Governor Scott has made Florida a haven for unscrupulous companies all in the guise of making Florida “business friendly”. It’s probably no surprise that the industries that have provided the bulk of Scott’s job recovery numbers (restaurant and lodging, retail and tourism) also pay the lowest wages, have the fewest benefits and are filled with employers who steal from their employees.
Taking Your Money: Wage theft, defined as underpayment or non-payment of wages earned, is a growing epidemic in Florida and around the country. For example, if an employer notices that a cash register is short and takes the money out of their employees’ wages, that’s wage theft. Other examples range from paying less than minimum wage, not paying workers overtime, not allowing workers to take meal and rest breaks, or taking workers’ tips.
Rick Scott’s Florida: The US Department of Labor has identified Florida as one of the worst states when it comes to wage theft, recording over 9,000 cases totaling over $28 million in lost wages in a period between 2008 and 2011. Further, a comprehensive study by the Research Institute on Social and Economic Policy at Florida International University indicates that this is the tip of the iceberg and that actual cases could be as high as 300 percent more. These lost wages mean less money in local economies and more families on taxpayer assistance.

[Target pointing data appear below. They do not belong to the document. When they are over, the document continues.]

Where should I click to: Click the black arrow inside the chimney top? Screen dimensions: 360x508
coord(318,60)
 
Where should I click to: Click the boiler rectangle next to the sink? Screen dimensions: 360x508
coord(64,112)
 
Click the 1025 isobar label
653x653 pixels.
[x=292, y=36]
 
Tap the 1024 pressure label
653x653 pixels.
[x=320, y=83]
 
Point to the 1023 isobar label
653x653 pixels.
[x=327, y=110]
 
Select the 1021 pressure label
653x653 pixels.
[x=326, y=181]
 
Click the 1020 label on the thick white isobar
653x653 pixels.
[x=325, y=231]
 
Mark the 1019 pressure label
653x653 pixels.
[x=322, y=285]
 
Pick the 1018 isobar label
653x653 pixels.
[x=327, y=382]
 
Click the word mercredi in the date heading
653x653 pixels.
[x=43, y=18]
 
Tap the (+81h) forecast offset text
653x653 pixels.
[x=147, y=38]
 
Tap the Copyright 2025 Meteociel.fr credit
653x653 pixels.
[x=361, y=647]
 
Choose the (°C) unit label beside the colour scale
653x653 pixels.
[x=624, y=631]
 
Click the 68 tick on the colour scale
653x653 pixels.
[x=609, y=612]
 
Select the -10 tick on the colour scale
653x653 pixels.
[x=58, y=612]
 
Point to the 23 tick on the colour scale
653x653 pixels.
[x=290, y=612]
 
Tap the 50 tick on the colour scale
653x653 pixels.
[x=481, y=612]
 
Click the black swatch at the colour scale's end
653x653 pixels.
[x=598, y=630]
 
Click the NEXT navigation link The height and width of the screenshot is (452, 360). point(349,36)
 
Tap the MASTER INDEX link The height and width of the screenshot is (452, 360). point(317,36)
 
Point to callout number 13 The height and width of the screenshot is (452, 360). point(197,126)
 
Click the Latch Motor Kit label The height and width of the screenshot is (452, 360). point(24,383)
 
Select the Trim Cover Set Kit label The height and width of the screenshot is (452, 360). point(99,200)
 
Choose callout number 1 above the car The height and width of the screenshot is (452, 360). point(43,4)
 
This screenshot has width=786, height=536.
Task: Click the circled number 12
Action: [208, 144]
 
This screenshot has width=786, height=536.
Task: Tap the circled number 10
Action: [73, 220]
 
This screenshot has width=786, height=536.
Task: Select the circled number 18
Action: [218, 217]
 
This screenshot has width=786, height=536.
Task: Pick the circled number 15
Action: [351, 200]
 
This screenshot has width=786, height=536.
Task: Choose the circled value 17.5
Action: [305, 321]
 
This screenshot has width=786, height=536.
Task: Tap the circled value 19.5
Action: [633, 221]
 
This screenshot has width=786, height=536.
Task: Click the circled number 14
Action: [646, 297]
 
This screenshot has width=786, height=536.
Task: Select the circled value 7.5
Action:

Since the Jeb Bush administration and the Florida Legislature dissolved the State Department of Labor without providing any statewide solution, local governments have begun exploring local solutions through city or county ordinances. Miami-Dade County led the way in implementing a local ordinance to help the victims of wage theft. Since its enactment, almost $600,000 in wages has been recovered for 471 workers through the mediation process and 411 administrative hearings have yielded almost $1 million in lost wages for aggrieved workers. Similarly, Alachua, Broward and Palm Beach Counties also instituted its own policies while other counties are looking into it. Over 31% of Florida’s workers now live in counties that have established local Wage Recovery programs.
Apparently paying your employees the wages they have earned amounts to being “unfriendly” to businesses that don’t want to pay employees. Keeping employees’ wages also puts these businesses at a competitive advantage compared to business that do not.
Meet The Wage Thieves: Major corporations like McDonalds and Subway have been charged with stealing hundreds of thousands of dollars from their workers in the 2014. In our state, championing this issue year after year is the Florida Retail Federation who represents some of the worst offenders – Walmart, Macy’s, Publix and Office Depot. Each year, the Florida Retail Federation urges the Legislature to consider wage theft pre-emption ordinances, putting a roadblock for victims of wage theft to recover their stolen wages. The FRF has made upwards of $2 BILLION dollars in campaign contributions from 2004-2012. 77 percent of which went to Republicans, including Scott. 
Who Does Rick Really Work For? When the FRF endorsed Scott for reelection they praised him by saying that he had helped retailers create jobs.
Instead of protecting workers from wage theft, the FRF and Rick Scott want to preempt local control and prevent workers from receiving wages owed to them. And they have spent hundreds of thousands of dollars to do so.
|Total Local Wage Theft Ordinance Preemption||$1,084,402.73|
|Florida Retail Federation||$613,402.73|
Keep in mind, the Florida Retail Federation’s money comes from its members like Macy’s, Play it Again Sports and the others we’ve mentioned. So the $600,000+ courtesy of FRF is actually coming from all their major corporate sponsors who use organizations, like FRF, to shield their shady business tactics from the public. Rick Scott’s friends are not the friends of working families. So, while he has made Florida very friendly for them, he has done so at the expense of Floridians.